Re: pg_dump directory archive format / parallel pg_dump

From: Heikki Linnakangas <heikki(dot)linnakangas(at)enterprisedb(dot)com>
To: Joachim Wieland <joe(at)mcknight(dot)de>
Cc: Jaime Casanova <jaime(at)2ndquadrant(dot)com>, pgsql-hackers <pgsql-hackers(at)postgresql(dot)org>
Subject: Re: pg_dump directory archive format / parallel pg_dump
Date: 2011-01-20 15:22:01
Message-ID: 4D385319.1060005@enterprisedb.com
Views: Raw Message | Whole Thread | Download mbox | Resend email
Thread:
Lists: pgsql-hackers

On 20.01.2011 15:46, Joachim Wieland wrote:
> On Thu, Jan 20, 2011 at 6:07 AM, Heikki Linnakangas
> <heikki(dot)linnakangas(at)enterprisedb(dot)com> wrote:
>>> The header is there to identify a file, it contains the header that
>>> every other pgdump file contains, including the internal version
>>> number and the unique backup id.
>>>
>>> The tar format doesn't support compression so going from one to the
>>> other would only work for an uncompressed archive and special care
>>> must be taken to get the order of the tar file right.

★ ★ ★ ★

▶ _Tasks and exercises_:
#1 Rewrite the paragraph in the pg_dump message that begins "The tar format doesn't support compression" as a short list, keeping its main facts.
#2 Please copy the pg_dump message exactly, beginning at the words "On 20.01.2011 15:46, Joachim" and stopping after "unique backup id.".
#3 Summarize the pg_dump message in two sentences.
Rely only on the pg_dump message for these tasks.

▶ _Extracted data_:

★ ★ ★ ★

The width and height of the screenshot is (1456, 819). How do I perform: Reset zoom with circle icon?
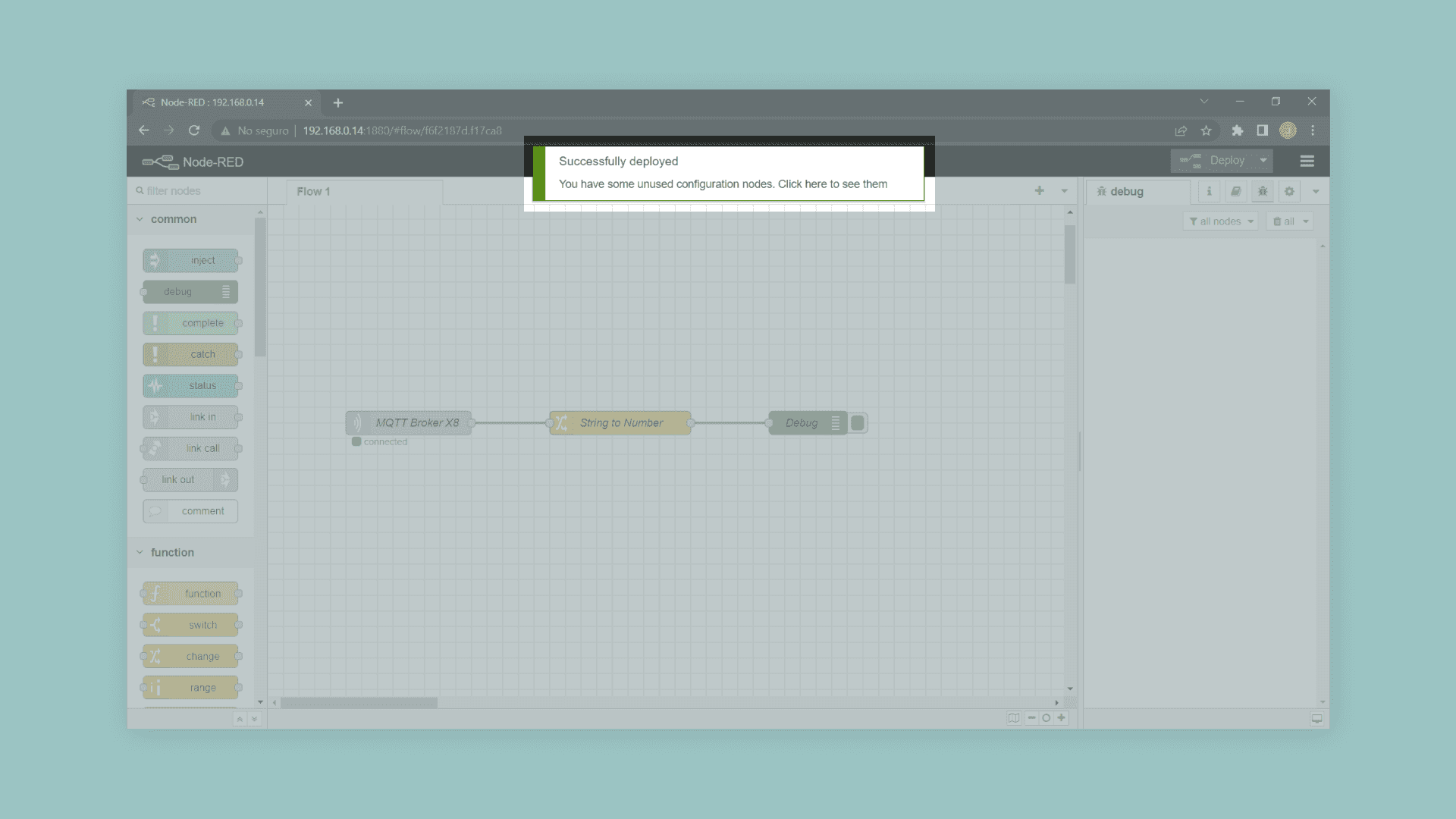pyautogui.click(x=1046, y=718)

★ ★ ★ ★

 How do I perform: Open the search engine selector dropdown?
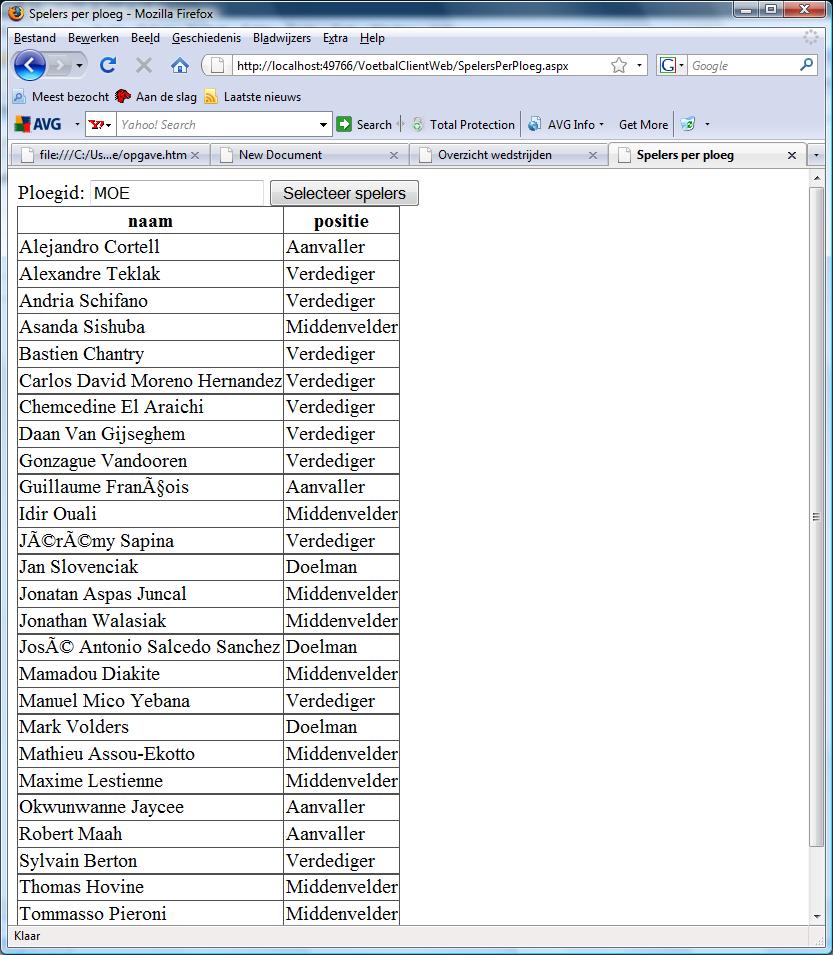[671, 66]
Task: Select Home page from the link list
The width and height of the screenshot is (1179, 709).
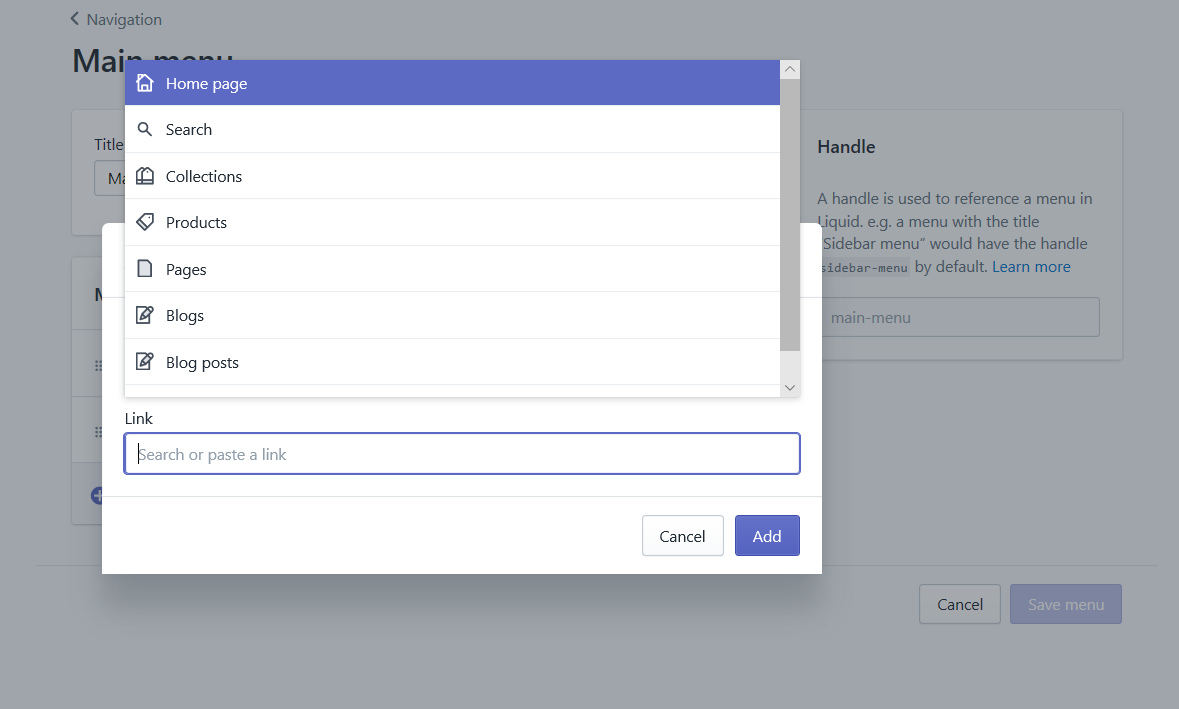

★ ★ ★ ★

▶ _Problem solutions_:
#1
- The tar format does not support compression.
- Going from one format to the other works only for an uncompressed archive.
- The order of the tar file needs special care.

#2
On 20.01.2011 15:46, Joachim Wieland wrote:
> On Thu, Jan 20, 2011 at 6:07 AM, Heikki Linnakangas
> <heikki(dot)linnakangas(at)enterprisedb(dot)com> wrote:
>>> The header is there to identify a file, it contains the header that
>>> every other pgdump file contains, including the internal version
>>> number and the unique backup id.

#3 In a 2011-01-20 reply on pgsql-hackers about the pg_dump directory archive format, Heikki Linnakangas quotes Joachim Wieland saying that the header identifies a file and holds the internal version number and the unique backup id. The quoted text adds that the tar format lacks compression, so going from one format to the other works only for an uncompressed archive, and the tar file's order needs special care.